◆ Assignment: Beginning with the line that holds "The width and height of the screenshot is (1225, 289).", copy each line to the end of the records exactly, except the pictures.

===== The data =====

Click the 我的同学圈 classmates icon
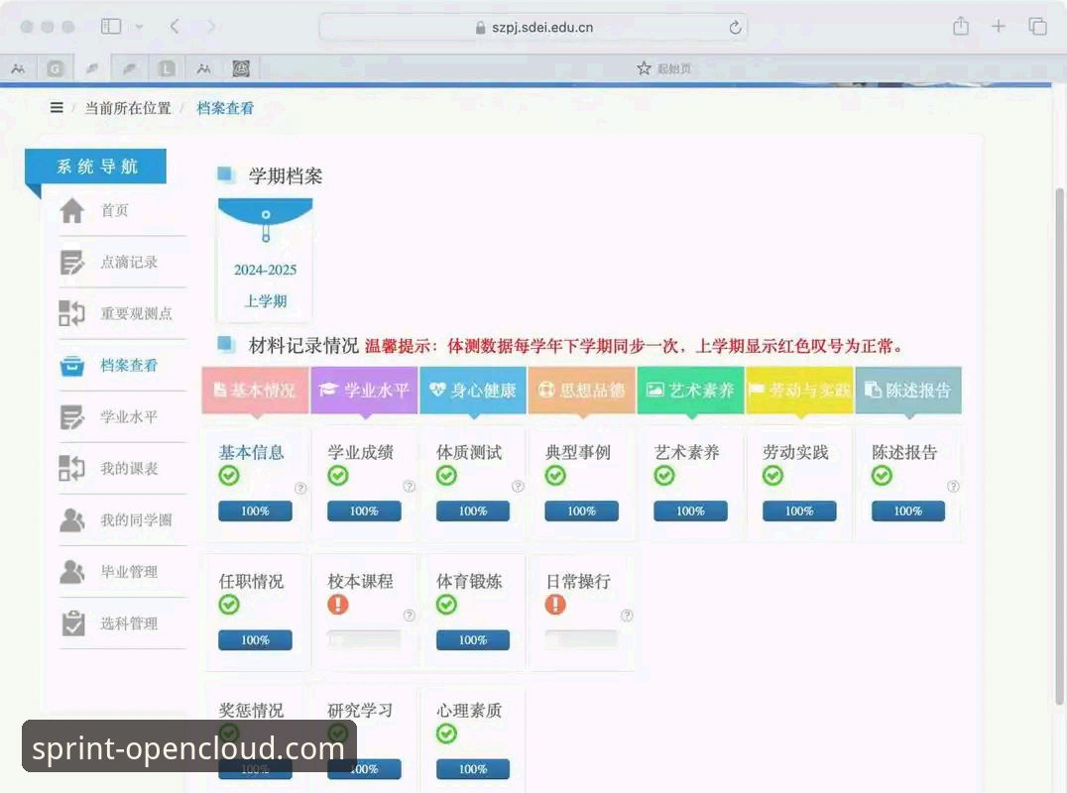The image size is (1067, 793). 72,519
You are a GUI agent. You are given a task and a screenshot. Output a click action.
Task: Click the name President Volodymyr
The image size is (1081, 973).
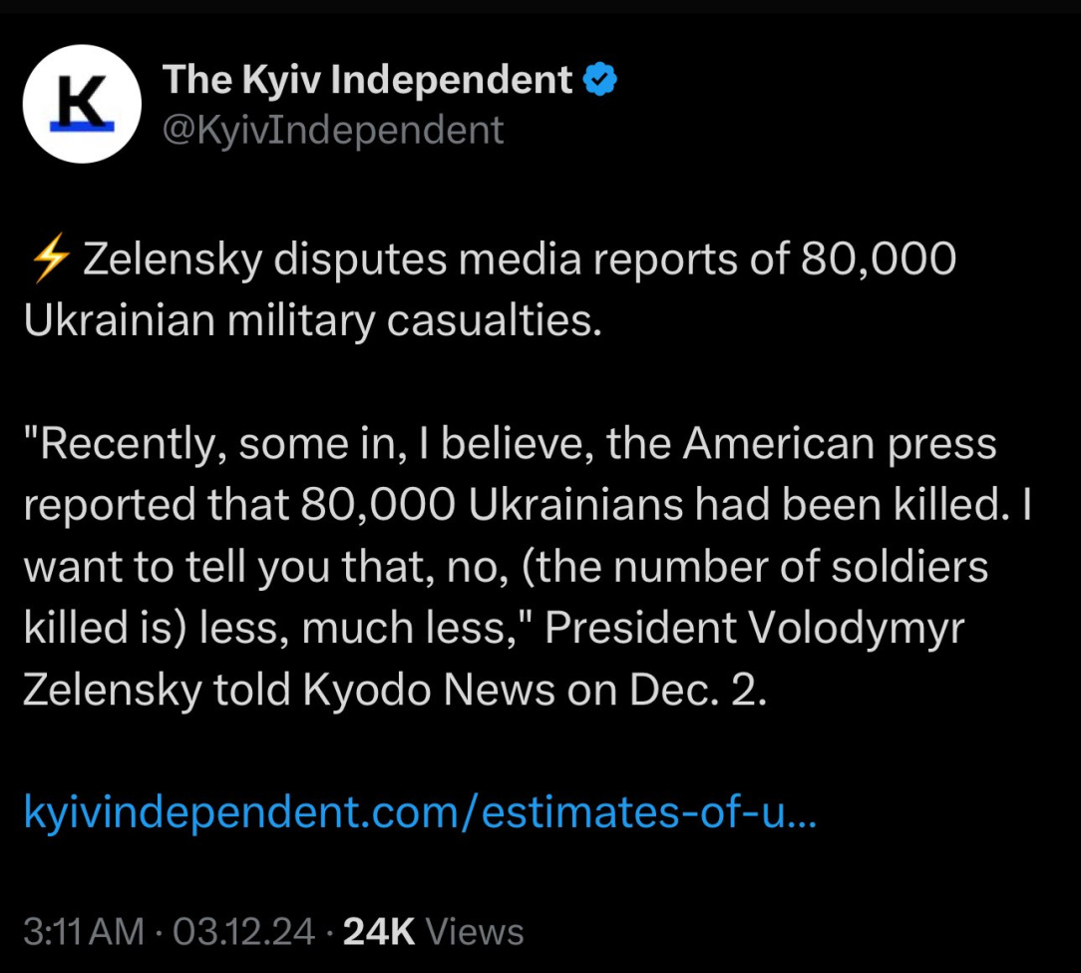[754, 628]
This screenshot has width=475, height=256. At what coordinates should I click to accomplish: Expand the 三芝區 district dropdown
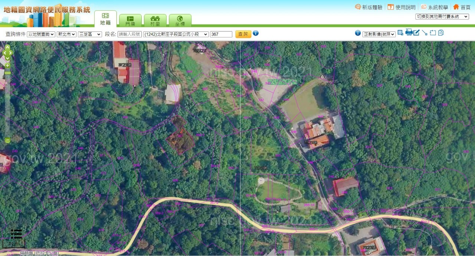(90, 34)
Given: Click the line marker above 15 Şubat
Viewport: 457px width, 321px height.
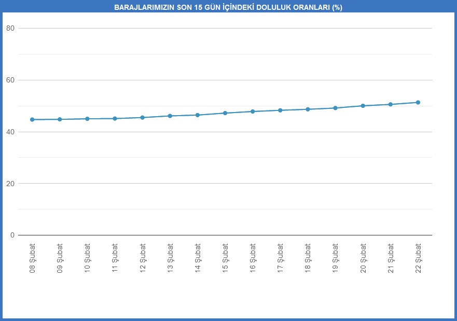Looking at the screenshot, I should tap(225, 113).
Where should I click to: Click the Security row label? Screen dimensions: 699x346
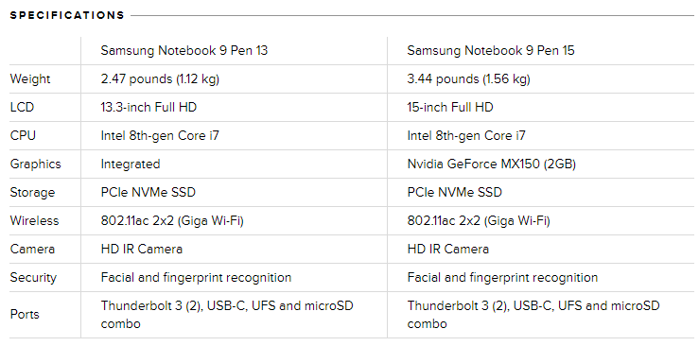pyautogui.click(x=33, y=277)
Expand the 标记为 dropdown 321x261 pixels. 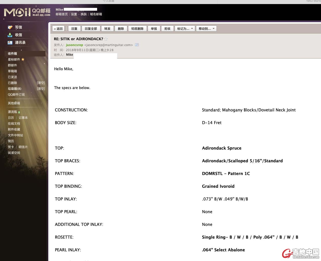(x=185, y=29)
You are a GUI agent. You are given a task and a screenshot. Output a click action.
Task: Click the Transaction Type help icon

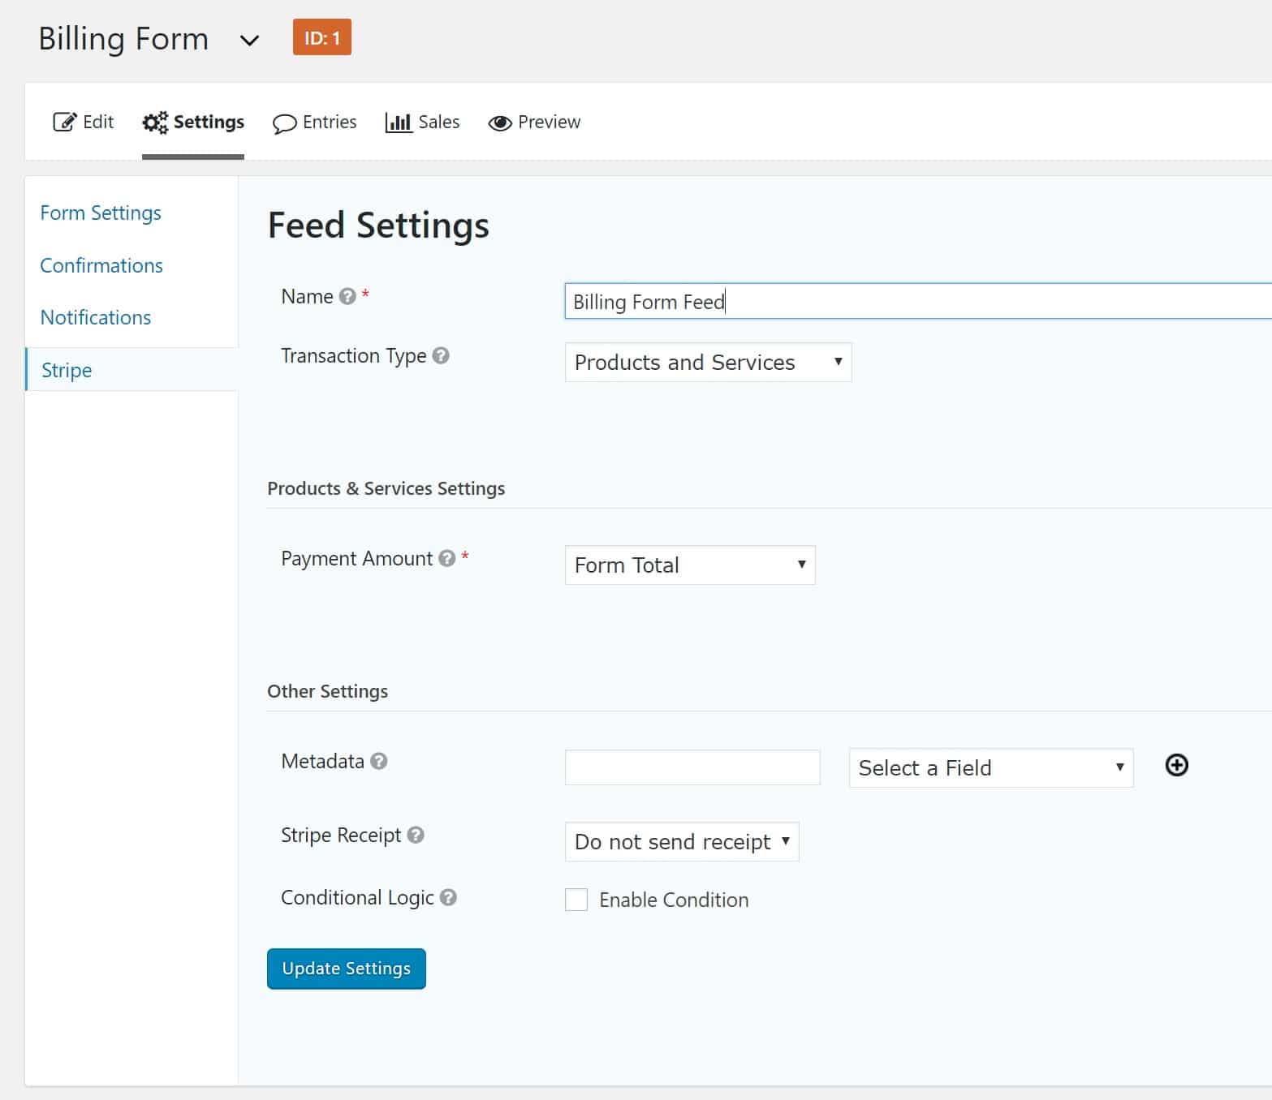442,355
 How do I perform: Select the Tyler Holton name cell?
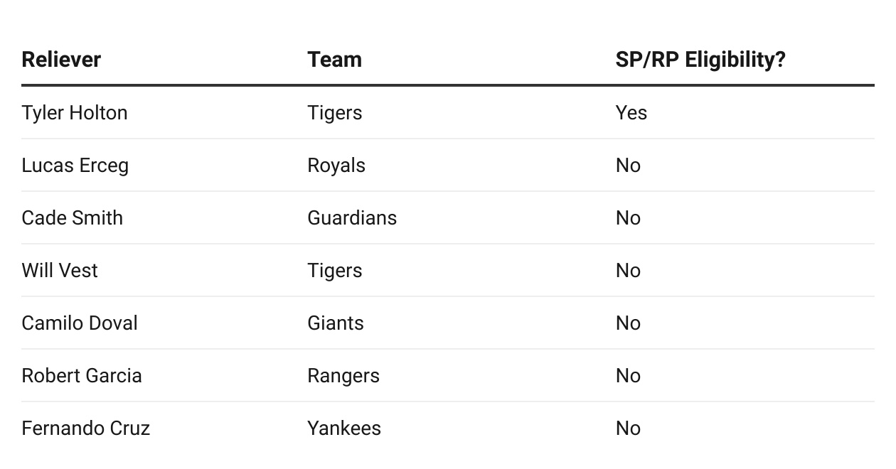click(x=75, y=113)
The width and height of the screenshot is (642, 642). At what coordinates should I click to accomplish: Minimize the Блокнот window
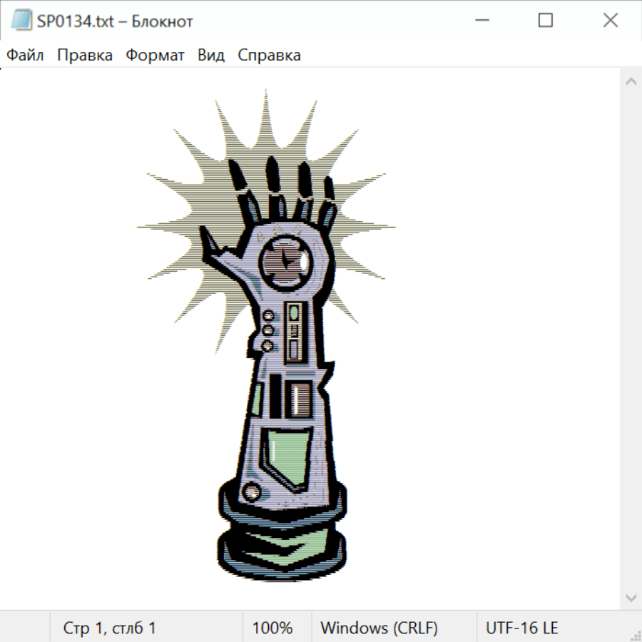pyautogui.click(x=481, y=21)
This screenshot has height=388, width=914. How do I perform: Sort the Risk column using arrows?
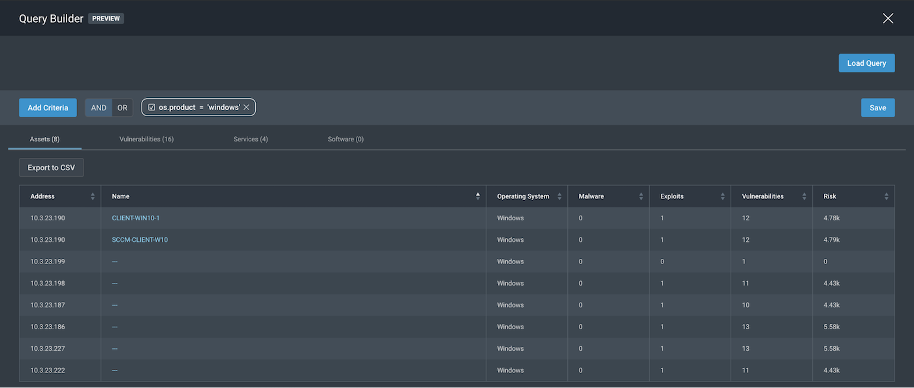pyautogui.click(x=886, y=196)
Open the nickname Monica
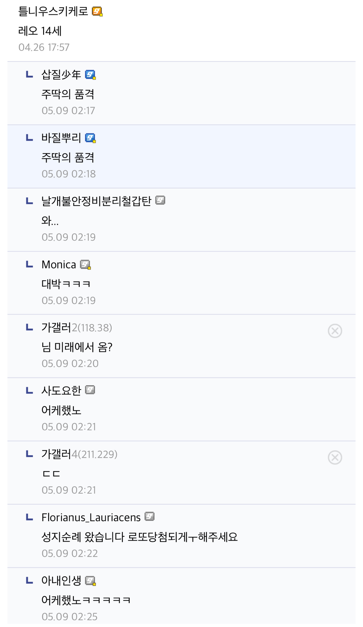 [x=59, y=265]
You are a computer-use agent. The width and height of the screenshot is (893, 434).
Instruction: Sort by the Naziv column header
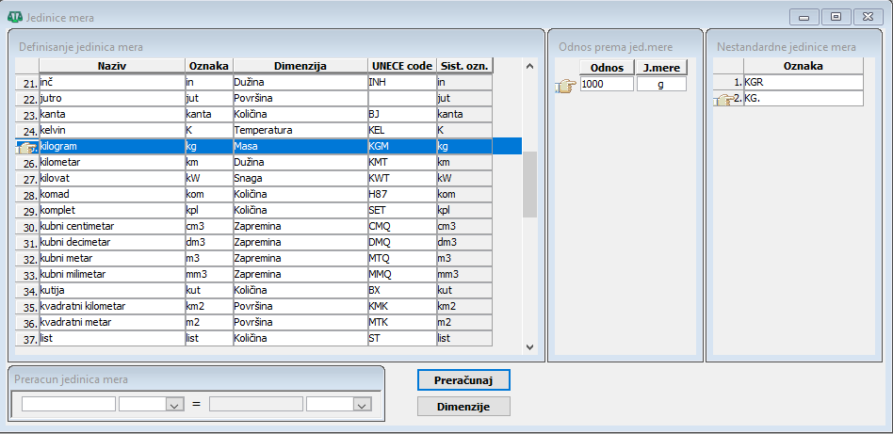click(111, 66)
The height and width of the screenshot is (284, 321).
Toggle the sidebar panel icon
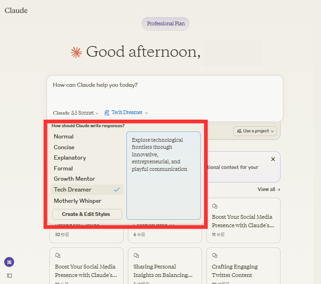click(9, 276)
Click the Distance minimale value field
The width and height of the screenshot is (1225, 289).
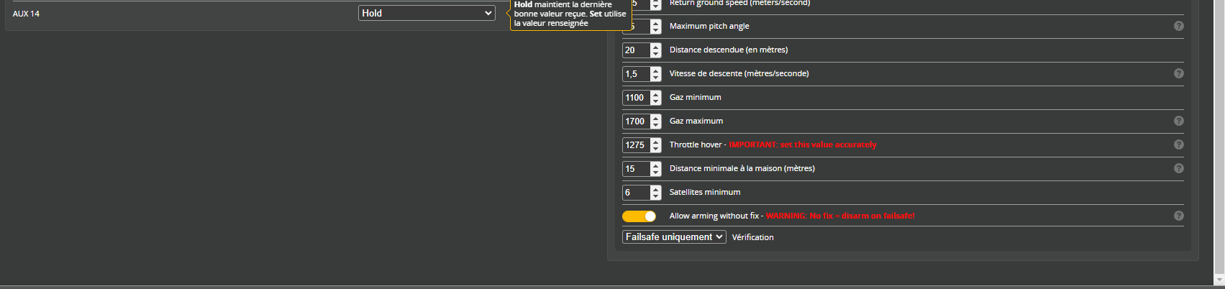pyautogui.click(x=636, y=169)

=====

◆ Written response:
The width and height of the screenshot is (1225, 289).
pyautogui.click(x=636, y=169)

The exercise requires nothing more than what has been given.